── The data
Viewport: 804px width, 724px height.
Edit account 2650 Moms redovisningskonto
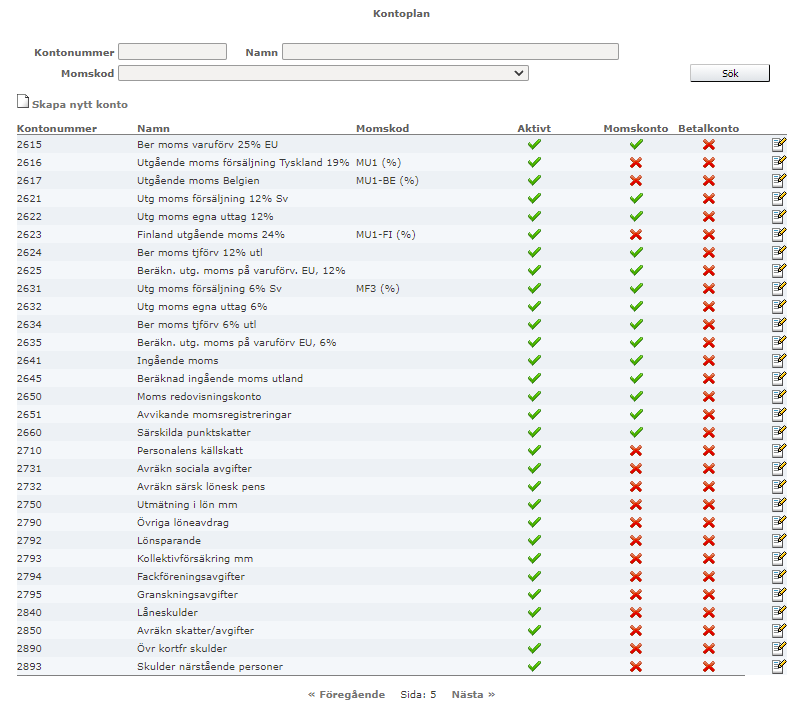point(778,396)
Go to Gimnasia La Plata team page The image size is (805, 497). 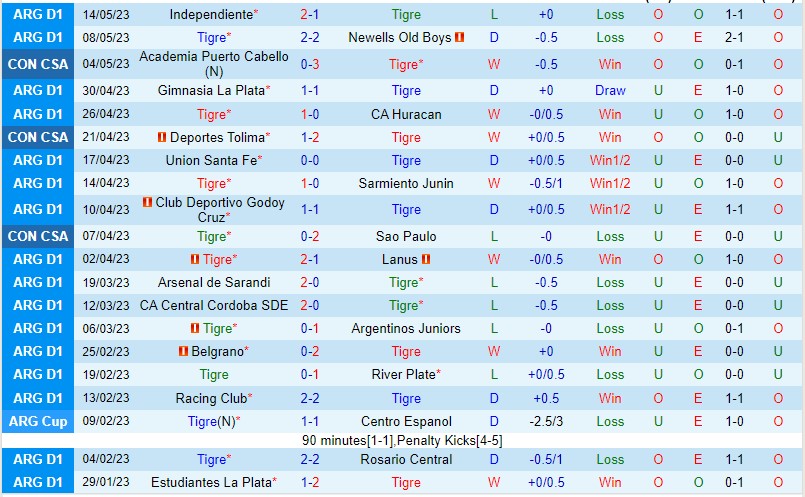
────
── The data
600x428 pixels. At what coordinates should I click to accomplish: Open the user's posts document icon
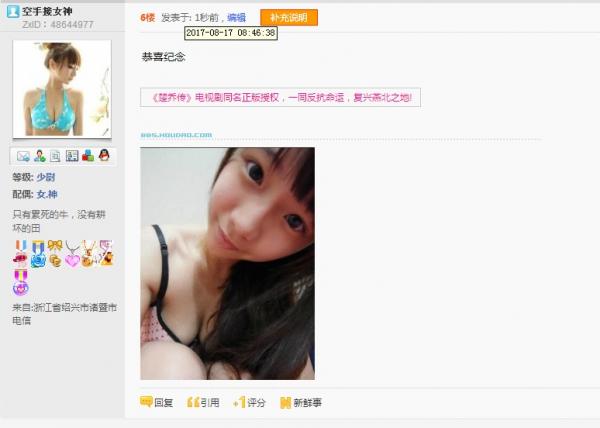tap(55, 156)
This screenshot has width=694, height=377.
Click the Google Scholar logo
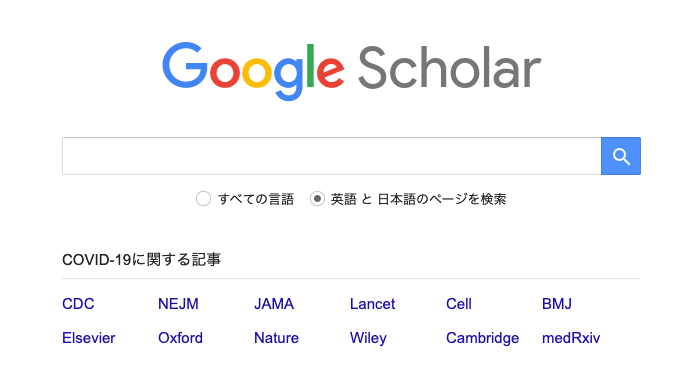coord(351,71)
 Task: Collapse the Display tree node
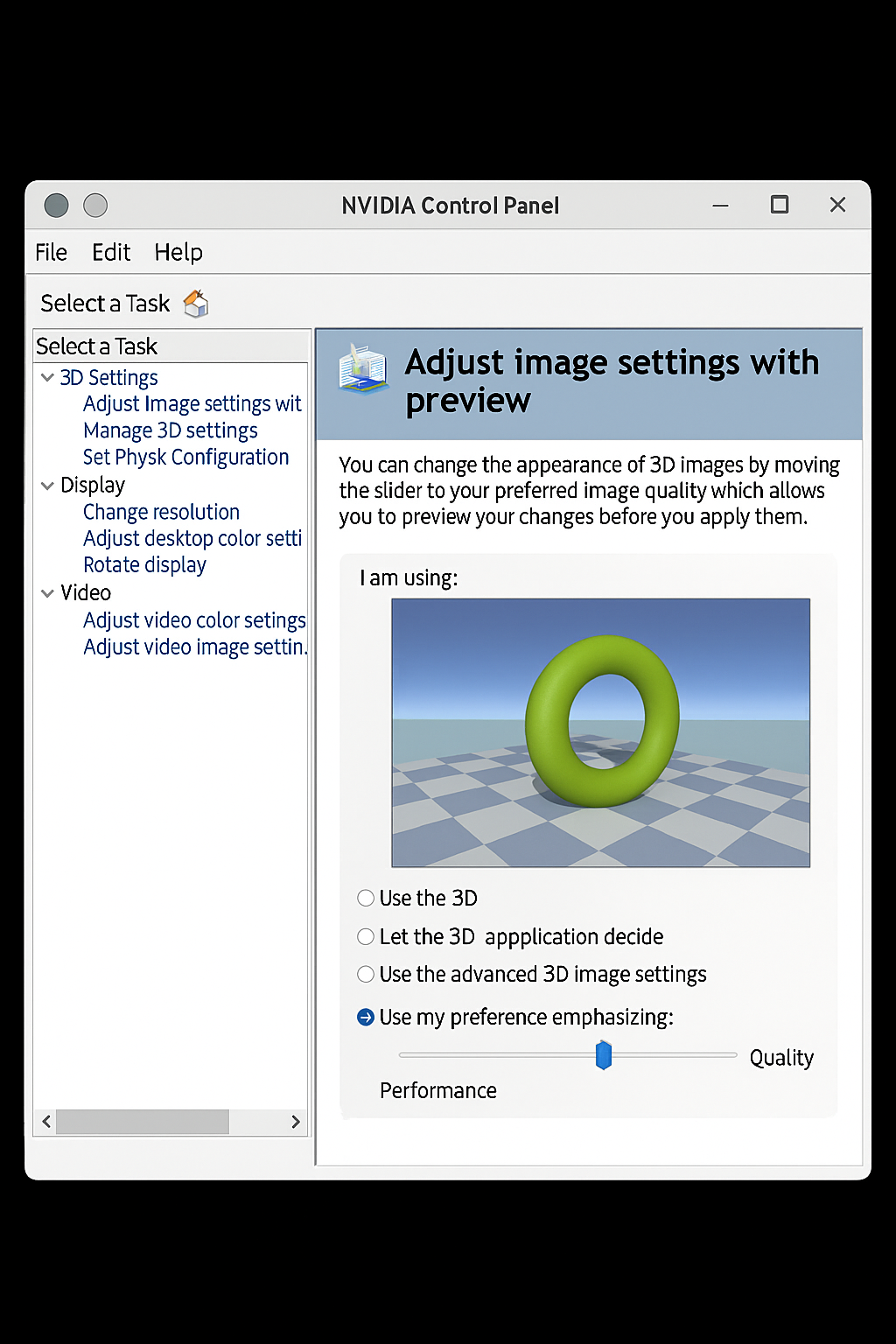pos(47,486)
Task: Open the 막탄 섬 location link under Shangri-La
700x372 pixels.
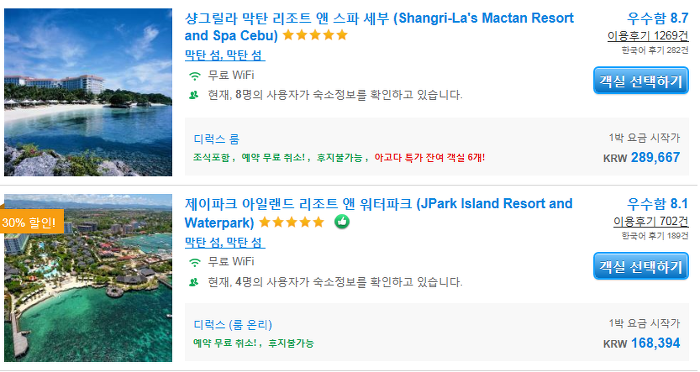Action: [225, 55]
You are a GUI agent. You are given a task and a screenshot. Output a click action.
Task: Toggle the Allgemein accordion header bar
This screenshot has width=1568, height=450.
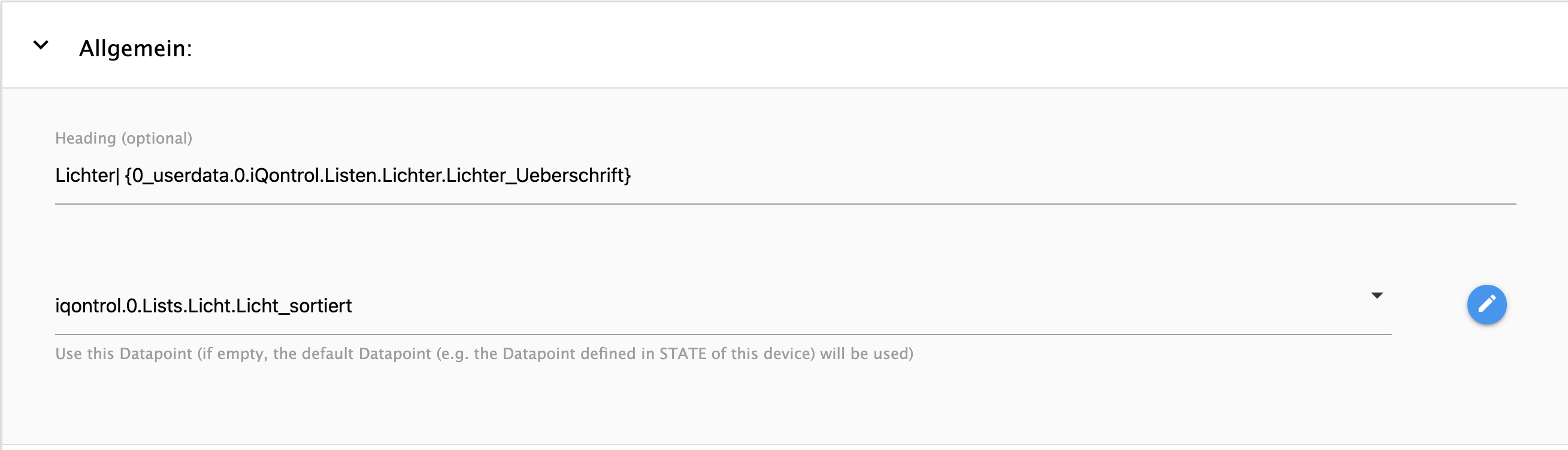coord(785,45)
────
── The data
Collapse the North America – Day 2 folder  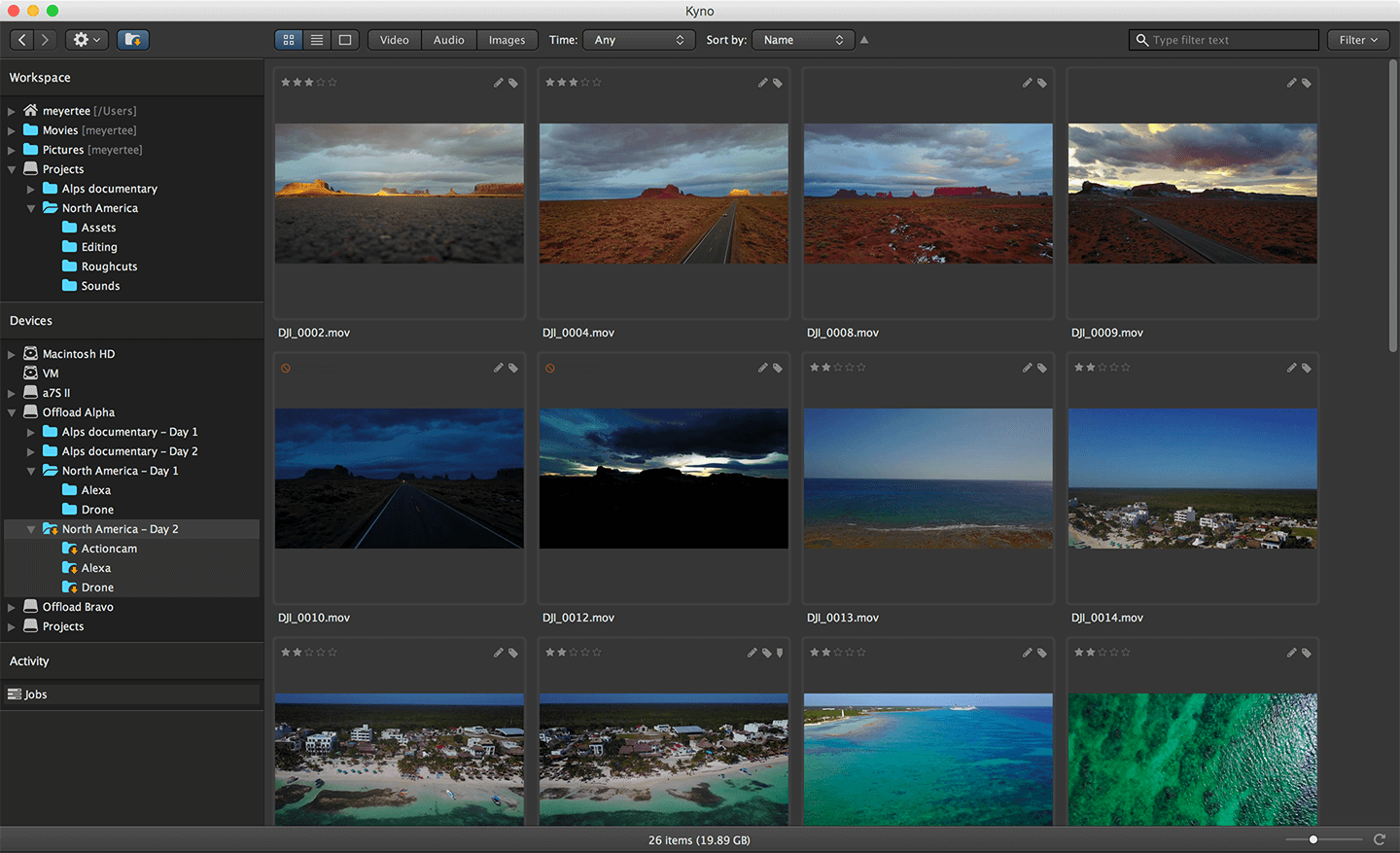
────
Return exactly the stretch above whose first line contains "Viewport: 804px width, 724px height." and whose last line contains "Go to Gimnasia", and nothing outside it. The pictures should not appear.

__Written solution__
Viewport: 804px width, 724px height.
Edit account 2650 Moms redovisningskonto
point(778,396)
Go to Gimnasia La Plata team page The image size is (805, 497). 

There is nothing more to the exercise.